Byham knows that if he makes the team, he will be asked to handle every variety of blocking known to man. It’s his ticket. Byham just doesn’t have the speed to create matchup problems for NFL defenses in the passing game. That said, he has shown during voluntary practices and the 49ers’ recent two-day minicamp that he is a capable pass-catcher.
“Oh, yeah. I mean, at this level of football, you have to be able to do both,” Byham said. “I’m known as the big, physical blocking tight end because I’m 275 (pounds). But I can catch the ball when it’s thrown to me. I need to work on my routes and everything, but I can catch the ball. I’ve got soft hands.”
Byham’s confidence comes as a little of a surprise. He’s a blue-collar player, and he quietly comes and goes to his locker without the bluster that defines a lot of athletes. Talk to him, though, and it’s quickly apparent that Byham feels he belongs on an NFL roster.
His challenge is to prove that he’s better than Bear Pascoe. A year before they selected Byham with the 182nd pick of the draft, the 49ers took Pascoe with the 184th. Pascoe also played in a pro-style system, at Fresno State, and the Niners praised him as a hard-working, hard-nose tight end. Then they cut him before the season started.
To make the team, Byham must outclass Tony Curtis and Joe Jon Finley, then hope the 49ers choose to go with a third tight end behind Vernon Davis and Delanie Walker. Last year they began the regular season with two. So far, Byham thinks he’s right where he needs to be in terms of learning the offense.

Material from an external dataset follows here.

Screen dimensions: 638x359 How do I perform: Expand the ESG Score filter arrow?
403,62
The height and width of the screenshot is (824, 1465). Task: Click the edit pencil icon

“I feel really comfortable with all the plays now,” he said. “There’s still some gimmick plays and screens and things like that that I still need to work on, that we haven’t really gone over as a team. But everything that we’ve installed, I’ve been able to pick up pretty well. I know the two-minute offense, I know the base offense, I know all the personnels, I know what I’m doing at the Y and F position, so I’m feeling fairly confident. I know all my shifts and motions.
“Now it’s just putting all that together with the play and going out there and doing it.”